For me, Milei’s election victory was no surprise. I have studied the libertarian movement in 30 countries over the last two years, but never have I encountered such a strong libertarian movement as in Argentina. I first heard about Milei when he explained in a newspaper interview that he was reading the Spanish edition of my book The Power of Capitalism. Last year I was in Argentina and spoke to representatives of his movement.
Normally, when their country is in a serious crisis, large numbers of people tend to gravitate to the far Left or far Right of the political spectrum, but in Argentina libertarians are the beacons of hope, especially for young people. Among voters under the age of 30, a majority voted for Milei in the first round, where he achieved only 30 percent of the vote.
The elections took place against the backdrop of a dramatic economic crisis and an inflation rate of over 100 percent, one of the highest in the world. Argentina has been run down by statists for decades and is now one of the most economically unfree countries in the world. In the Heritage Foundation’s 2023 Index of Economic Freedom, Argentina ranks 144th out of 177 countries. Even in Latin America, only a few countries (first and foremost Venezuela) are less economically free than Argentina. For comparison: Chile, although its position has worsened since the socialist Gabriel Boric came to power in March 2022, is still the 22nd most economically free country in the world and Uruguay is 27th (the United States is 25th).
But as far as popular opinion in Argentina is concerned, many Argentines have simply had enough of left-wing Peronism and are turning away from the statism that has dominated their country for decades. In a survey I conducted last year, Argentina was among the group of countries in which people were most supportive of the market economy. From April 12 to 20, 2022, I commissioned the opinion research institute Ipsos MORI to survey a representative sample of 1,000 Argentines on their attitudes toward the market economy and capitalism. The survey was also conducted in another 33 countries in Europe, Asia, the United States, Africa and Latin America. The result: In only 5 out of 34 countries (Poland, the United States, the Czech Republic, South Korea and Japan) is there even greater support for the market economy (see Figure 1: https://onlinelibrary.wiley.com/doi/full/10.1111/ecaf.12591)
This explains why an avowed fan of capitalism such as Javier Milei, Professor of Austrian Economics, has a chance of winning the elections in the country. Milei entered the election campaign calling for the abolition of Argentina’s central bank and for free competition between currencies, which would probably lead to the US dollar becoming the most popular means of payment. He also called for the privatisation of state-owned companies, the elimination of numerous subsidies, a reduction in taxes or the abolition of 90 percent of taxes and radical labour law reforms.

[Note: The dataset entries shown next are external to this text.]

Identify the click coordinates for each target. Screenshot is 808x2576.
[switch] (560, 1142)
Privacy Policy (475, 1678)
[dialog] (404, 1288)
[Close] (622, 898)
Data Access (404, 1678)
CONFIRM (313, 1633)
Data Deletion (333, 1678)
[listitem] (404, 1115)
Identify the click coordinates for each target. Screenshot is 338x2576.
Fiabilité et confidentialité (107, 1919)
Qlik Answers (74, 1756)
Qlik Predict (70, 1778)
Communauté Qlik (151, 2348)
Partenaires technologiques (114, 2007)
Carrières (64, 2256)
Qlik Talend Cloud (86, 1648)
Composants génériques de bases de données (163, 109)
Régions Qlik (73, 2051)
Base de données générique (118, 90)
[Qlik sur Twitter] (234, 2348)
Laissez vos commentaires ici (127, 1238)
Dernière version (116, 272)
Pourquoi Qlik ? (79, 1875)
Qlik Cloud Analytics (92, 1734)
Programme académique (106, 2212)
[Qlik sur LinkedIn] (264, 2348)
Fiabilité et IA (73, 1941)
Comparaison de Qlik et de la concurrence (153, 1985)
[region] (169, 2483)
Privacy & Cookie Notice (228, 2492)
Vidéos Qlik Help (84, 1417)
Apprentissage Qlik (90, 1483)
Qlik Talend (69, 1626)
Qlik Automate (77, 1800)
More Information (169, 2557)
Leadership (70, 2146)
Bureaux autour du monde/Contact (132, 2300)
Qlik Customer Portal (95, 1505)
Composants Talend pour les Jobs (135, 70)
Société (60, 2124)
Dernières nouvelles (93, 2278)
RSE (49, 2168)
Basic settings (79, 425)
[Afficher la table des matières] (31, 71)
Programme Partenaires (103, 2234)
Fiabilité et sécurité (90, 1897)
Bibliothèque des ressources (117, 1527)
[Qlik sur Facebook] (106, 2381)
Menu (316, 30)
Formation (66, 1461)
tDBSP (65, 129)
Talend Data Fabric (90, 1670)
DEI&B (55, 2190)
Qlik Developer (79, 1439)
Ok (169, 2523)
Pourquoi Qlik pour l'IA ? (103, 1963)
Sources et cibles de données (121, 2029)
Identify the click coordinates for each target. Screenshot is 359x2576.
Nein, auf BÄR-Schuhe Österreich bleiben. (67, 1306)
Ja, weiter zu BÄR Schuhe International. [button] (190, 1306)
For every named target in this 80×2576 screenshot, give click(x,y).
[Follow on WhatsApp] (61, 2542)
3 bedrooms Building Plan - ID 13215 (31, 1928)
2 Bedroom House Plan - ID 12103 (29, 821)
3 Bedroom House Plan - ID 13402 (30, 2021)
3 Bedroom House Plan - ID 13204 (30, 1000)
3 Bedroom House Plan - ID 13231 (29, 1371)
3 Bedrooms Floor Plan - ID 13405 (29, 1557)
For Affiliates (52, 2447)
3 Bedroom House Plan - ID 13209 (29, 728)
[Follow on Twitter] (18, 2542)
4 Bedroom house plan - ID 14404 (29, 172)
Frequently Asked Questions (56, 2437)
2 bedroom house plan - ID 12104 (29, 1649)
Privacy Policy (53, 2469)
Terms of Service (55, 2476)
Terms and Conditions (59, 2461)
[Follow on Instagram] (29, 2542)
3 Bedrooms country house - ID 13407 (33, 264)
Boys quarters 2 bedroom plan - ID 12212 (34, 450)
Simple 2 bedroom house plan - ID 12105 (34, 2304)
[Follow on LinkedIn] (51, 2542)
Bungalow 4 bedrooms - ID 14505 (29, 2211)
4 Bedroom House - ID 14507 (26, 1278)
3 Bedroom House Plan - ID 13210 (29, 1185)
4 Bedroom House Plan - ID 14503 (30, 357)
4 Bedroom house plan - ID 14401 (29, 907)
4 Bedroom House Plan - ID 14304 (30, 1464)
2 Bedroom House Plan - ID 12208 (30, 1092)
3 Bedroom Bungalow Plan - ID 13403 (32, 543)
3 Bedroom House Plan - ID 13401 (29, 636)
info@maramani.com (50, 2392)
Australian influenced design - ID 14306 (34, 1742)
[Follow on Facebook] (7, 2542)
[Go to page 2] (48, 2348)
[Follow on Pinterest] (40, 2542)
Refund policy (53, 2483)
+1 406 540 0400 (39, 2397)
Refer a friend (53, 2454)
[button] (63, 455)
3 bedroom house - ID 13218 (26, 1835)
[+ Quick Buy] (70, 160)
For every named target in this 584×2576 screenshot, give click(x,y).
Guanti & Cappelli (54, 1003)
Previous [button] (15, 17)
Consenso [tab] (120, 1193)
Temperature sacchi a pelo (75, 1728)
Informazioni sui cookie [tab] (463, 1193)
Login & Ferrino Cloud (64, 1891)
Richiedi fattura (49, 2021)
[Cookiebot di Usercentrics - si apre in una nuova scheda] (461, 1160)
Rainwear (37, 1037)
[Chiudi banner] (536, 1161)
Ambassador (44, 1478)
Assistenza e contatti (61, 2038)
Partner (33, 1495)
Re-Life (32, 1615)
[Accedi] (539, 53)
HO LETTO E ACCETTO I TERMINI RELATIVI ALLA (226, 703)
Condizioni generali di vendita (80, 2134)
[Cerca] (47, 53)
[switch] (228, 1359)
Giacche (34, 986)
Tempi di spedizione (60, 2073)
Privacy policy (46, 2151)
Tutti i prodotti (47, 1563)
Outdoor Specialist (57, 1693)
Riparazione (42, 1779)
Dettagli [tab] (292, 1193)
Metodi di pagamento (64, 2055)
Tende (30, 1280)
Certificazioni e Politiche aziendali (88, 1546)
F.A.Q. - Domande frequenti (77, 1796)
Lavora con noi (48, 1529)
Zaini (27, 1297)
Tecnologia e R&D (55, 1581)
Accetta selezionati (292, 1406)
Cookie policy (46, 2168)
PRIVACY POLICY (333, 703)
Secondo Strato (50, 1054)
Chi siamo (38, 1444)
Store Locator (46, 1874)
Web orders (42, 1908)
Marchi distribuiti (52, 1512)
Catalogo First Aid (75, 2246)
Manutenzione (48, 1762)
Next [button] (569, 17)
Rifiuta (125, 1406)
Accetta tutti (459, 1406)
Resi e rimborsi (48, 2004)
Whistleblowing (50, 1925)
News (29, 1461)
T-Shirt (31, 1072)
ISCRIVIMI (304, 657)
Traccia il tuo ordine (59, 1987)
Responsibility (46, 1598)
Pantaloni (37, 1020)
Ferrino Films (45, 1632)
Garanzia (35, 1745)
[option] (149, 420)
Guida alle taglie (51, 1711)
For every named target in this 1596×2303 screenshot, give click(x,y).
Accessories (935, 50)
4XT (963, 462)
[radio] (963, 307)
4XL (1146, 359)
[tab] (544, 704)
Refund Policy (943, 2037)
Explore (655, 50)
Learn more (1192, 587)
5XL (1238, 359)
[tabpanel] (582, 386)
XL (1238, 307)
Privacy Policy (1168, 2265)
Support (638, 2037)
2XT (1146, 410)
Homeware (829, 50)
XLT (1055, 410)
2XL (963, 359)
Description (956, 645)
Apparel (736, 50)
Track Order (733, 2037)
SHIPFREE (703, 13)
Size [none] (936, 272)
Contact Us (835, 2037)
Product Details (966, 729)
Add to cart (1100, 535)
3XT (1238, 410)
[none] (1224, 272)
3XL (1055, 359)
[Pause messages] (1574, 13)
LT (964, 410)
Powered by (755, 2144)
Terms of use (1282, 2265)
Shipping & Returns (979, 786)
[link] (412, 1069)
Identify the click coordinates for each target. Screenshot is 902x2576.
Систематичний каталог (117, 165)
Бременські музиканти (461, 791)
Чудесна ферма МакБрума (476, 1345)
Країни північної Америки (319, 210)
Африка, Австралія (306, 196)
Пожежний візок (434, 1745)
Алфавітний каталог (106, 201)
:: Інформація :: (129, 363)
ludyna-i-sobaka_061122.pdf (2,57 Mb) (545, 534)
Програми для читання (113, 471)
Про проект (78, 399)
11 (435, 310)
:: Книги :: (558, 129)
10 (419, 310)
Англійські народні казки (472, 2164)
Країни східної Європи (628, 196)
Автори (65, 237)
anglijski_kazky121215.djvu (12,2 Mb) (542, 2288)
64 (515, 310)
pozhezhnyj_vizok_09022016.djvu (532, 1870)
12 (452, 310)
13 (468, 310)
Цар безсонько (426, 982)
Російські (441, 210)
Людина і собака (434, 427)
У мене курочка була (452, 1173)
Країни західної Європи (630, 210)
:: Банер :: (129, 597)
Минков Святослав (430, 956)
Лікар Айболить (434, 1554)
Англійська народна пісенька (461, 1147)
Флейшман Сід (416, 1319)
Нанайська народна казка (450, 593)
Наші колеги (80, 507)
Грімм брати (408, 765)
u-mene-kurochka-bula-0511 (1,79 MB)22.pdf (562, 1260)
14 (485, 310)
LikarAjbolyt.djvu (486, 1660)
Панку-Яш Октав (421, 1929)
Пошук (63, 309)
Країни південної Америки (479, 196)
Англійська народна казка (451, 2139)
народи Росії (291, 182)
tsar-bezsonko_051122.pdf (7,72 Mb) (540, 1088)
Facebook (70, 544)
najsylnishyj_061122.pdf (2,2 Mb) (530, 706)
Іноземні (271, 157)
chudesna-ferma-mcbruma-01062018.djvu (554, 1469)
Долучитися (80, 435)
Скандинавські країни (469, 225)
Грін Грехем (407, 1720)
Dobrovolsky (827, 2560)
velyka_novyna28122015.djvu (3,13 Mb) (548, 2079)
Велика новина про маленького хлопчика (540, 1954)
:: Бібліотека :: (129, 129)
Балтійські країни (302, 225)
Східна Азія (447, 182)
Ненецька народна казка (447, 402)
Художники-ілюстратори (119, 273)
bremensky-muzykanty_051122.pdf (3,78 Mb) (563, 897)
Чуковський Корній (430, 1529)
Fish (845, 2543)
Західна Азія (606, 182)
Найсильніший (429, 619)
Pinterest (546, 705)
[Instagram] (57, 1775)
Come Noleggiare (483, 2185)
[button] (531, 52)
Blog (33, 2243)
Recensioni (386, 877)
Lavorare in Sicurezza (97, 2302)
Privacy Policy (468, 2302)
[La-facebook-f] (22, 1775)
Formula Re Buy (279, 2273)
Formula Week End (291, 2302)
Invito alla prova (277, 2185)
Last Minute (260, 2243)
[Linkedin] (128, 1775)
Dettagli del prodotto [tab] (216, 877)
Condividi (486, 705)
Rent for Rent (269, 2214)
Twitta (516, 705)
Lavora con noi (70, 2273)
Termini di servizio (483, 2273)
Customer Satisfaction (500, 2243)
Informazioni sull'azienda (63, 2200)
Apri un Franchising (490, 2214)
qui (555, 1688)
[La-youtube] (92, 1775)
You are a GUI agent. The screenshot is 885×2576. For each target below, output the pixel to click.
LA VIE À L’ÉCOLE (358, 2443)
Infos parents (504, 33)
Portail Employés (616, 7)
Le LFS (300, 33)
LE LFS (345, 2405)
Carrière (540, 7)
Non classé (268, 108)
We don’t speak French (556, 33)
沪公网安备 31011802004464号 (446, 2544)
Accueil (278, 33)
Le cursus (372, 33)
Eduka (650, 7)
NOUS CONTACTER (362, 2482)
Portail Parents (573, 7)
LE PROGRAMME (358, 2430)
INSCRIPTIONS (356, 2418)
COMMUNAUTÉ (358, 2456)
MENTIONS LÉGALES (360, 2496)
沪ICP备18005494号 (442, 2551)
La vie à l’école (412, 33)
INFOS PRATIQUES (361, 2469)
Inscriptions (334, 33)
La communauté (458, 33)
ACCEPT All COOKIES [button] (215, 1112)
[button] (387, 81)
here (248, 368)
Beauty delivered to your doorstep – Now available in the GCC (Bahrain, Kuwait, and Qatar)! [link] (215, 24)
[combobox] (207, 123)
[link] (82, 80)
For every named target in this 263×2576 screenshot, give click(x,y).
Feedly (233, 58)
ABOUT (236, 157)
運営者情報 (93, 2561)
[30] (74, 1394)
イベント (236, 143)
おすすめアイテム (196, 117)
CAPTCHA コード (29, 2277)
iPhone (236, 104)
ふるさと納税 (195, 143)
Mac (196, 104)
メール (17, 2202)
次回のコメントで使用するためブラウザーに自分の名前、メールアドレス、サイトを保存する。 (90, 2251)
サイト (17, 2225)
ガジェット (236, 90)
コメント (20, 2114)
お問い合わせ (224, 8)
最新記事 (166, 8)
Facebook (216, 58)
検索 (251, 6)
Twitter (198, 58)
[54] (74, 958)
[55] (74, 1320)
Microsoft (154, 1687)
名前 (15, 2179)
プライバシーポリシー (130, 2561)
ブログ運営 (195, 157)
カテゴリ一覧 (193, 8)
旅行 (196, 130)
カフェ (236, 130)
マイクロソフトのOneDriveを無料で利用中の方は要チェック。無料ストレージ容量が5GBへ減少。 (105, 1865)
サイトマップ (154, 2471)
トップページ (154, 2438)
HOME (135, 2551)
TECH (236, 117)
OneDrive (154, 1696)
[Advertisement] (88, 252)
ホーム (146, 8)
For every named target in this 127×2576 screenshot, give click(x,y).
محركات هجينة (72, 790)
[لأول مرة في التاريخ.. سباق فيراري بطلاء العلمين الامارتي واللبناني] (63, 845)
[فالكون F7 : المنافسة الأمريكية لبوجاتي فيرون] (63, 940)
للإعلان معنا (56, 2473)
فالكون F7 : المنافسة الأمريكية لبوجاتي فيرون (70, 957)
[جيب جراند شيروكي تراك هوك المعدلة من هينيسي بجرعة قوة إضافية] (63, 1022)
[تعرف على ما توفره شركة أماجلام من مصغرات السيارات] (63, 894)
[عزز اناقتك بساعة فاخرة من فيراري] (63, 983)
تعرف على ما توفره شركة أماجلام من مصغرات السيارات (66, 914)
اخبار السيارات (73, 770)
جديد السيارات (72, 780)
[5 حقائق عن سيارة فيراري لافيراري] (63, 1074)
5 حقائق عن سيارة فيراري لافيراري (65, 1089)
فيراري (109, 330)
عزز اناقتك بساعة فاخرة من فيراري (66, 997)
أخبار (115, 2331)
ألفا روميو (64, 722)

It will be interesting to see whether Argentines have enough patience for the urgently needed capitalist reforms that Milei has announced. After all, wherever capitalist reforms have been implemented, the situation has initially deteriorated before getting much better. This is because problems that were previously partially hidden (such as hidden unemployment) suddenly become obvious.
This was the case with Margaret Thatcher’s reforms in the UK, Ronald Reagan’s in the United States and Leszek Balcerowicz’s in Poland. All three admired the same economists that Milei holds in such great esteem, such as Friedrich August von Hayek and Ludwig von Mises. The reforms of these three politicians in the UK, United States and Poland dramatically improved the lives of the people in their countries, but only after conditions initially got worse. Hopefully Argentina, which has been so badly mismanaged over the last 100 years, is now going to get the fresh start it deserves.